É verdade que a necessidade de guardar alguma moeda de troca para a sobrevivência não é nova, e a história do capitalismo é a história da acumulação. Mas, hoje, guardar dinheiro não é para a troca, mas para a sua multiplicação, pelo simples fato de tê-lo, o principal pilar da ideologia individualista que a crise pandêmica exacerbou: os efeitos da financeirização da vida cotidiana no laço social.
Quem tem um excedente em seus ingressos compra dólares, apartamentos ou qualquer coisa que renda mais dinheiro no curto prazo. Não se trata de uma conduta reprovável. Mas que esse seja o norte de nosso dia a dia, para além de qualquer ofício ou profissão, também tem efeitos.
Quanto mais a vida se concentra em torno dessa lógica, mais qualquer posicionamento político para desconstruir a ginástica capitalista cotidiana fica em déficit. A acumulação de dinheiro se torna solidária à acumulação de privilégios, que ninguém quer ceder porque em época de catástrofe a única “epopeia” realmente existente no imaginário coletivo tem a ver com a acumulação como refúgio e como identidade.
De tudo isto decorre que quanto mais tempo alguém passa replicando ações capitalistas, diariamente, mais cômoda é aquela ideia do capitalismo como um ente maligno diante do qual nada pode ser feito, porque sempre será neuroticamente muito mais cômodo projetar a responsabilidade por todas essas microações capitalistas para fora.
Isso explica por que certos contradiscursos como a psicanálise são tão criticados hoje: uma psicanálise que não trapaceie busca situar a responsabilidade por uma posição diante do desejo.

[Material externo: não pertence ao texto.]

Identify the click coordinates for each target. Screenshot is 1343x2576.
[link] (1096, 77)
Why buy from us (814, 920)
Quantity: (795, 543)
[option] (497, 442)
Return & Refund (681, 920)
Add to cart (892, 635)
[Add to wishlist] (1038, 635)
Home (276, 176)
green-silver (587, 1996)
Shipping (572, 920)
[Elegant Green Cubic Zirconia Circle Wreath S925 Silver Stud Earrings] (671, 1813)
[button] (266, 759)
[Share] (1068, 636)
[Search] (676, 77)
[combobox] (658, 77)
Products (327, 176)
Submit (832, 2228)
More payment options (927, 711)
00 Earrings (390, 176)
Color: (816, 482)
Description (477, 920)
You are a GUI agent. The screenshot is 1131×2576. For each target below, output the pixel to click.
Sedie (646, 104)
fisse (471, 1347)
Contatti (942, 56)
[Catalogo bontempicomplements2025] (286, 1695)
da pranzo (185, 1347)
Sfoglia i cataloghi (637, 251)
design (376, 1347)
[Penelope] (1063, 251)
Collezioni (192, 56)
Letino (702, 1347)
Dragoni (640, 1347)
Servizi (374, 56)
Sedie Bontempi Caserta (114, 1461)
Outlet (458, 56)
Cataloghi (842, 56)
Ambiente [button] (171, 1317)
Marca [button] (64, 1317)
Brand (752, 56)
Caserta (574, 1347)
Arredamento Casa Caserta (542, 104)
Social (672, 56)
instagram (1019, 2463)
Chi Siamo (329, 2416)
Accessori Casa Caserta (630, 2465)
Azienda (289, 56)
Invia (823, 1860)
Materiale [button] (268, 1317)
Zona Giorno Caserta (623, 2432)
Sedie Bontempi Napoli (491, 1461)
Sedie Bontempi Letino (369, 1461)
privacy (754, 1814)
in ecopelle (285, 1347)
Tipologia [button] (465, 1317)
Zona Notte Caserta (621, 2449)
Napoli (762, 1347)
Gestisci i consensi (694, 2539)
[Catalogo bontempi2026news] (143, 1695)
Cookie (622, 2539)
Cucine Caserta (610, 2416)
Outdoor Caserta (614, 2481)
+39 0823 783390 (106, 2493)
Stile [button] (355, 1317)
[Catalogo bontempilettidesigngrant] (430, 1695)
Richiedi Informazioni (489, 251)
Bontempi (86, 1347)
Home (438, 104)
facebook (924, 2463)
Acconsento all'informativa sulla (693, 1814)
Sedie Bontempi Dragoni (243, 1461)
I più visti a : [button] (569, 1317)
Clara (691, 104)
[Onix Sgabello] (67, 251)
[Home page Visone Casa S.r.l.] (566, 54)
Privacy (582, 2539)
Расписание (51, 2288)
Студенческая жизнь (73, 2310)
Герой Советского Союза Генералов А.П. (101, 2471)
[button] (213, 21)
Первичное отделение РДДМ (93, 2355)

Se a relação com esse desejo é interrompida com uma gozosa ingestão de privilégios ainda mais apetitosa, é porque as formas ideológicas mais ligadas à mais-valia (e ao plus do gozar solidário, que sempre pede um pouco mais) assumiram a cena pela via do eu. E o eu não lida bem com a aceitação da responsabilidade por uma posição mais desejante, porque isso, como tudo o que é impagável, não tem valor de troca em nível social.
A única coisa que pode iluminar uma saída dessa cilada é o envolvimento político de todos os cidadãos, que não se consegue com um pedido voluntarioso de militância - porque a pulsão de morte é mais forte que a vontade -, mas com acordos sociais realmente participativos. Se uma democracia adormece mais do que empodera, é melhor suspeitar de suas coordenadas. É possível um sistema de representação mais direto, em que cada pessoa assuma sua responsabilidade pelo que afirma e pelo que omite para sustentar um privilégio.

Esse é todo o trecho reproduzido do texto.